- Woodside Township, Minnesota Location within the state of Minnesota Woodside Township, Minnesota Woodside Township, Minnesota (the United States)
- Coordinates: 47°38′7″N 96°7′12″W﻿ / ﻿47.63528°N 96.12000°W
- Country: United States
- State: Minnesota
- County: Polk

Area
- • Total: 35.8 sq mi (92.8 km^{2})
- • Land: 30.8 sq mi (79.9 km^{2})
- • Water: 5.0 sq mi (13.0 km^{2})
- Elevation: 1,191 ft (363 m)

Population (2000)
- • Total: 514
- • Density: 17/sq mi (6.4/km^{2})
- Time zone: UTC-6 (Central (CST))
- • Summer (DST): UTC-5 (CDT)
- FIPS code: 27-71662
- GNIS feature ID: 0666048

= Woodside Township, Polk County, Minnesota =

Woodside Township is a township in Polk County, Minnesota, United States.

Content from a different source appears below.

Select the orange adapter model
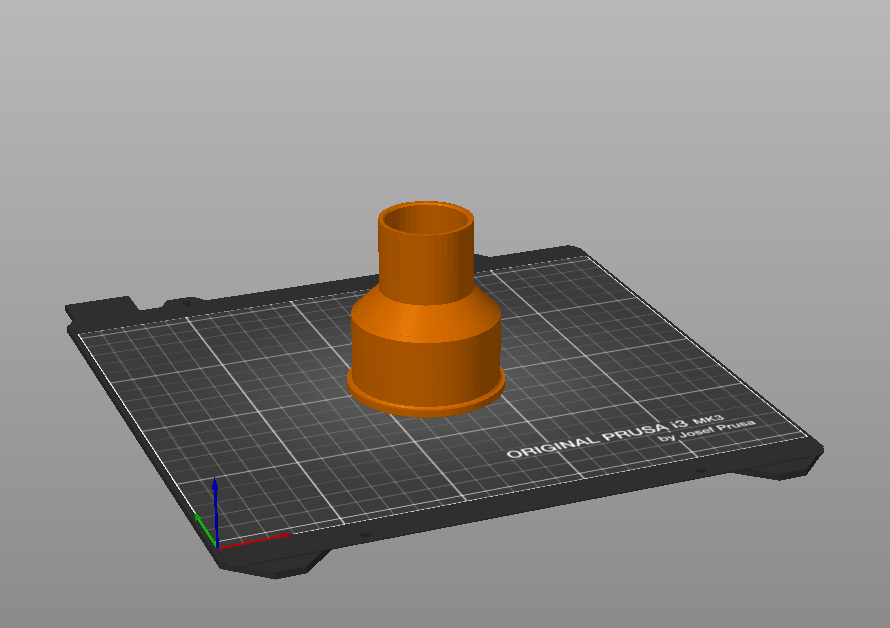This screenshot has width=890, height=628. pos(425,340)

It is part of the Grand Forks-ND-MN Metropolitan Statistical Area. The population was 514 at the 2000 census.

Woodside Township was organized in 1882, and named for the woods along the shore of Maple Lake.

==Geography==
According to the United States Census Bureau, the township has a total area of 35.8 square miles (92.8 km^{2}), of which 30.8 square miles (79.9 km^{2}) is land and 5.0 square miles (12.9 km^{2}) (13.95%) is water.

==Demographics==
As of the census of 2000, there were 514 people, 210 households, and 162 families residing in the township. The population density was 16.7 people per square mile (6.4/km^{2}). There were 653 housing units at an average density of 21.2/sq mi (8.2/km^{2}). The racial makeup of the township was 98.44% White, 0.78% Native American, and 0.78% from two or more races. Hispanic or Latino of any race were 0.19% of the population.

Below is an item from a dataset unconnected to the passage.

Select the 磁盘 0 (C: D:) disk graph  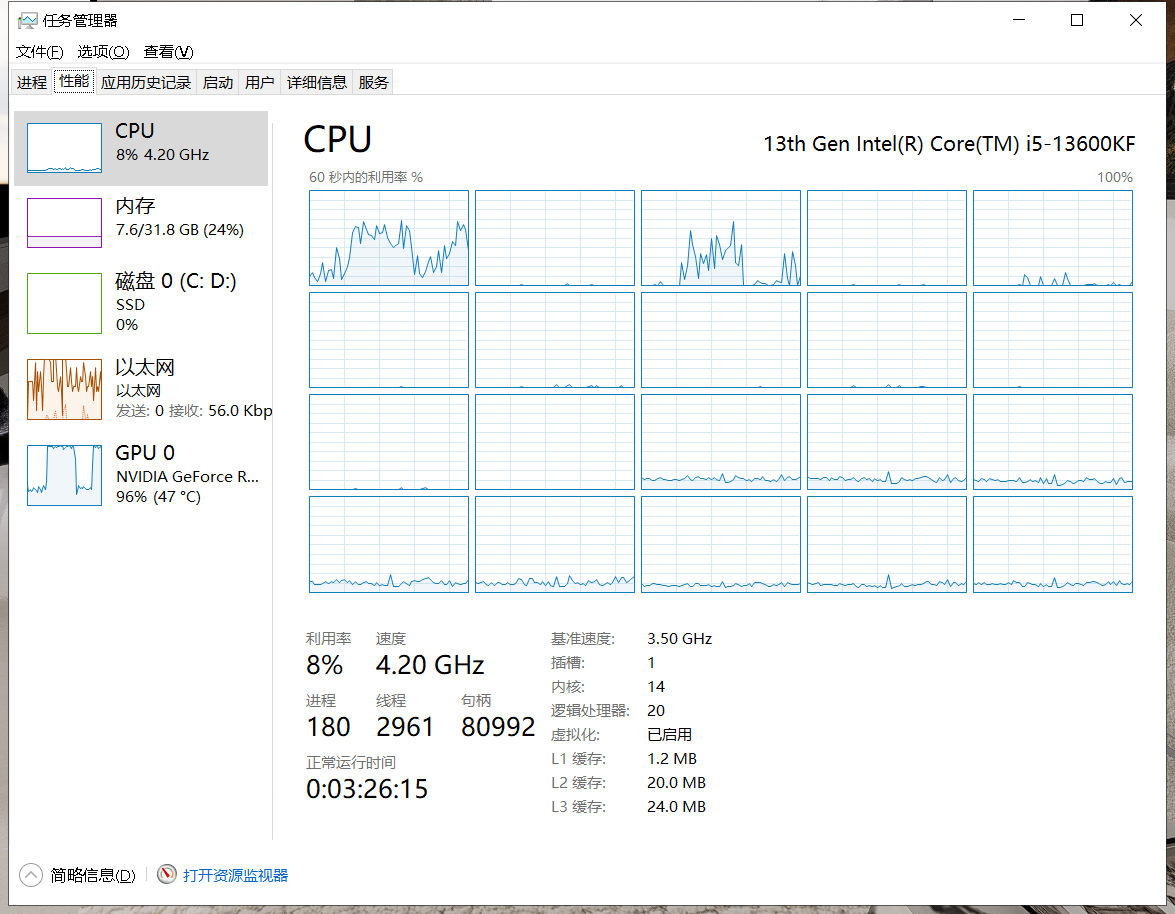(64, 303)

There were 210 households, out of which 27.6% had children under the age of 18 living with them, 73.3% were married couples living together, 1.9% had a female householder with no husband present, and 22.4% were non-families. 19.0% of all households were made up of individuals, and 7.6% had someone living alone who was 65 years of age or older. The average household size was 2.45 and the average family size was 2.79.

In the township the population was spread out, with 22.6% under the age of 18, 4.3% from 18 to 24, 23.3% from 25 to 44, 35.2% from 45 to 64, and 14.6% who were 65 years of age or older. The median age was 45 years. For every 100 females, there were 116.0 males. For every 100 females age 18 and over, there were 110.6 males.

The median income for a household in the township was $39,750, and the median income for a family was $49,250. Males had a median income of $35,341 versus $21,500 for females. The per capita income for the township was $20,433. About 7.0% of families and 10.6% of the population were below the poverty line, including 11.5% of those under age 18 and 5.7% of those age 65 or over.